## Extrait du document

Atelier sur l'avant-projet de loi portant Amnistie
RAPPORT DE L’ATELIER SUR L’AVANT-PROJET DE LOI PORTANT AMNISTIE
POUR FAITS DE GUERRE, INFRACTIONS POLITIQUES ET D’OPINION
1. INTRODUCTION
Le point III alinéa 8 de l’Accord Global et Inclusif sur la transition en République Démocratique du Congo stipule : « Afin de réaliser la réconciliation nationale, l’amnistie sera accordée pour les faits de guerre, les infractions politiques et d’opinion, à l’exception des crimes de guerre, des crimes de génocide et des crimes contre l’humanité. A cet effet, l’Assemblée nationale de transition adoptera une loi d’amnistie conformément aux principes universels et à la législation internationale. A titre provisoire, et jusqu'à l’adoption et la promulgation de la loi d’amnistie, l’amnistie sera promulguée par Décret-loi présidentiel. Le principe de l’amnistie sera consacrée dans la Constitution de la transition ».
Effectivement la Constitution de la transition a consacré le principe en disposant à son article 199 : « A sa première session de l’Assemblée nationale de la transition adoptera, conformément aux principes universels et à la législation internationale, une loi portant amnistie pour les faits de guerre, des infractions politiques et d’opinion, à l’exception des crimes de guerre, des crimes de génocide et des crimes contre l’humanité. A titre provisoire et en entendant l’adoption et la promulgation de la loi d’amnistie, l’amnistie sera promulguée par le Décret-loi présidentiel ».

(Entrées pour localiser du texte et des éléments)
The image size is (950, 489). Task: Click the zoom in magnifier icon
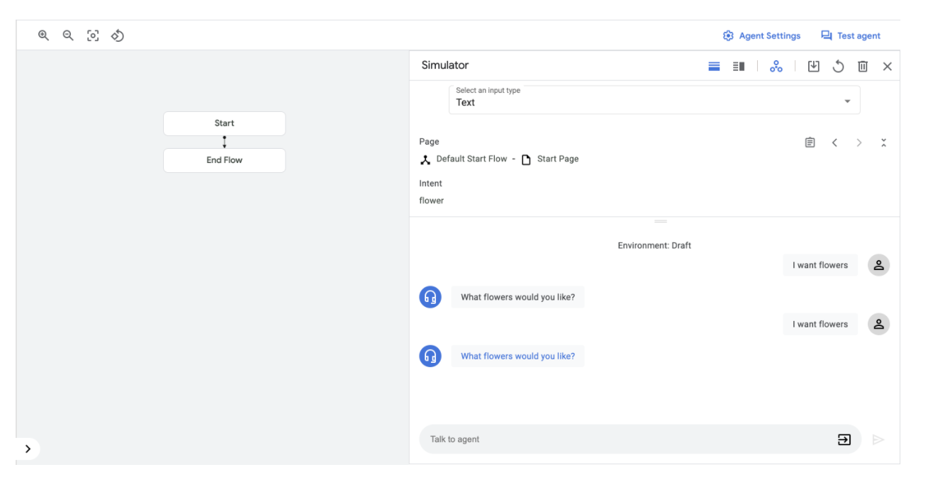click(44, 35)
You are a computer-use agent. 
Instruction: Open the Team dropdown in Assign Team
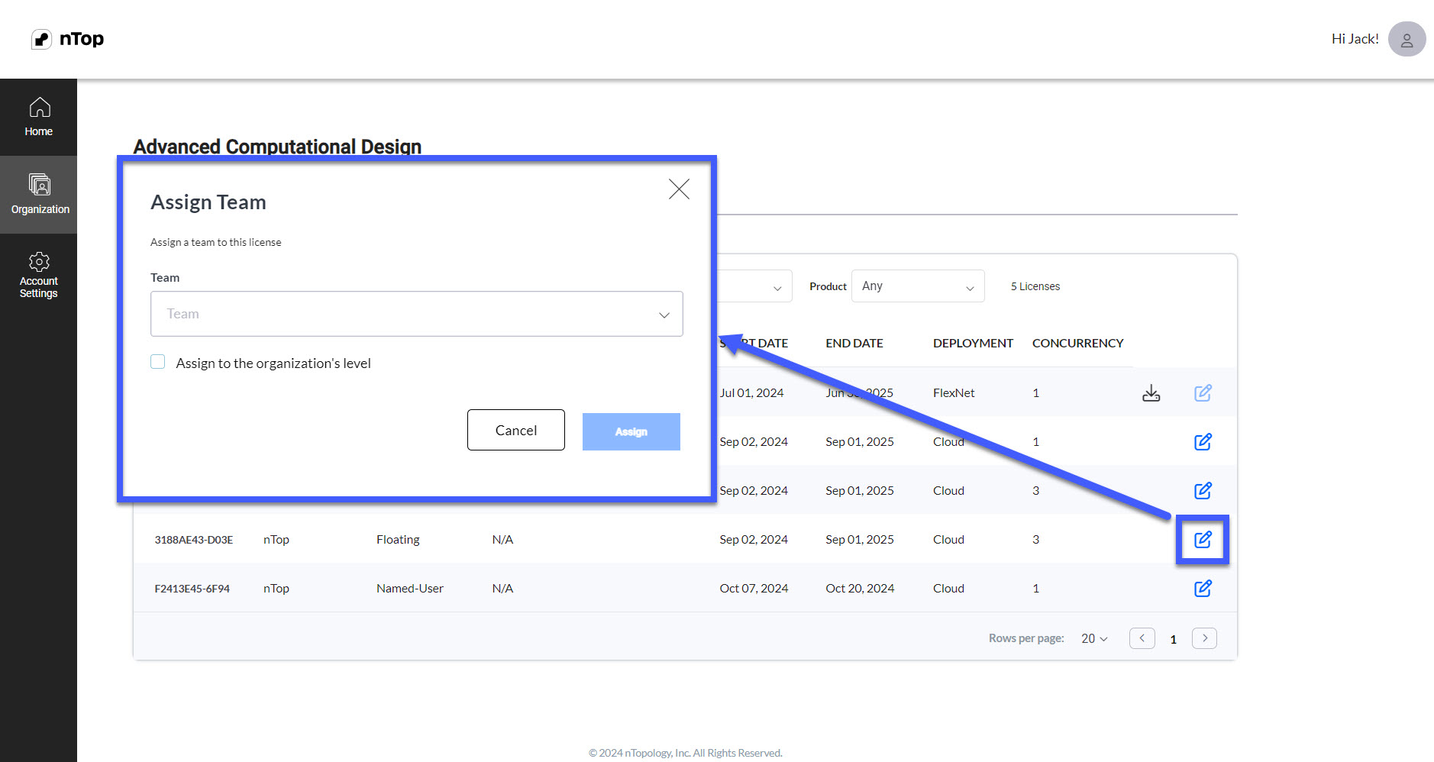[x=417, y=314]
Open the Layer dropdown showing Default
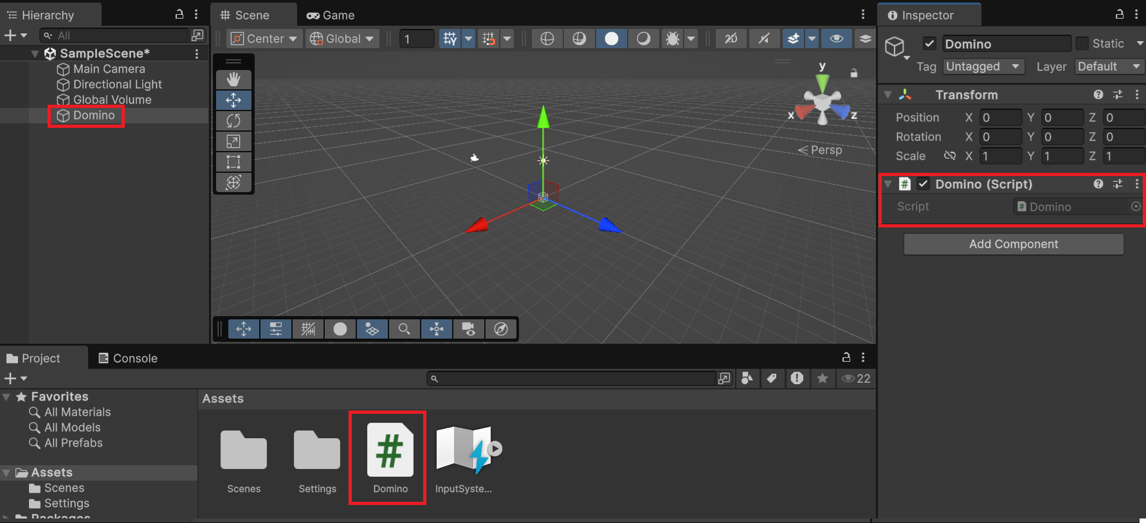The width and height of the screenshot is (1146, 523). point(1109,67)
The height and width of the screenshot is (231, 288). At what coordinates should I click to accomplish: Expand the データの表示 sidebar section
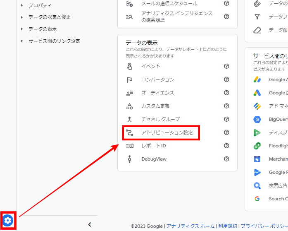[22, 29]
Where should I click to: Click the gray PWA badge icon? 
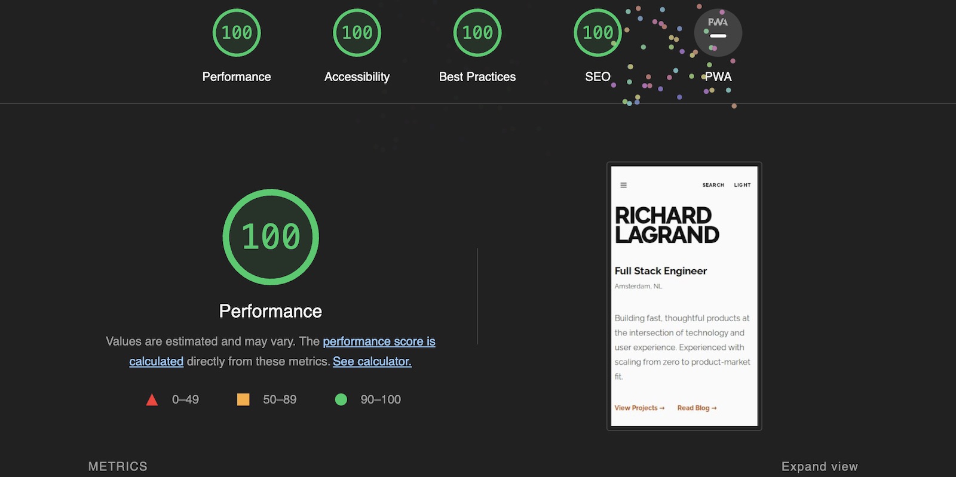tap(718, 33)
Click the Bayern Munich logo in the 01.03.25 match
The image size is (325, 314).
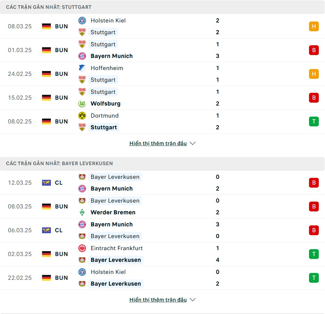coord(82,56)
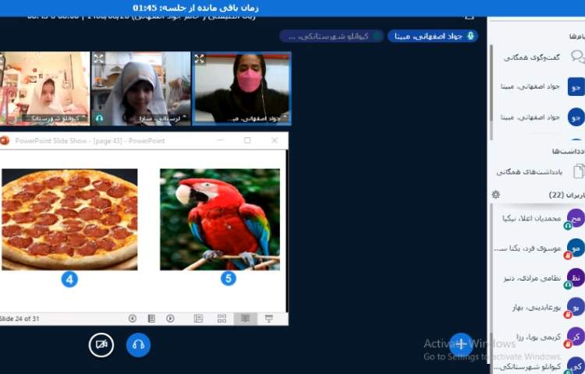Open the users list settings gear

coord(496,195)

## Exercice proposé
Résumez en deux phrases l'extrait relatif à l'avant-projet de loi portant amnistie.

## Réponse attendue
Le point III alinéa 8 de l'Accord Global et Inclusif sur la transition en République Démocratique du Congo prévoit une amnistie pour les faits de guerre, les infractions politiques et d'opinion, à l'exception des crimes de guerre, des crimes de génocide et des crimes contre l'humanité. Cette amnistie doit être adoptée par une loi de l'Assemblée nationale de transition et, à titre provisoire, promulguée par Décret-loi présidentiel, principe que la Constitution de la transition a consacré en son article 199.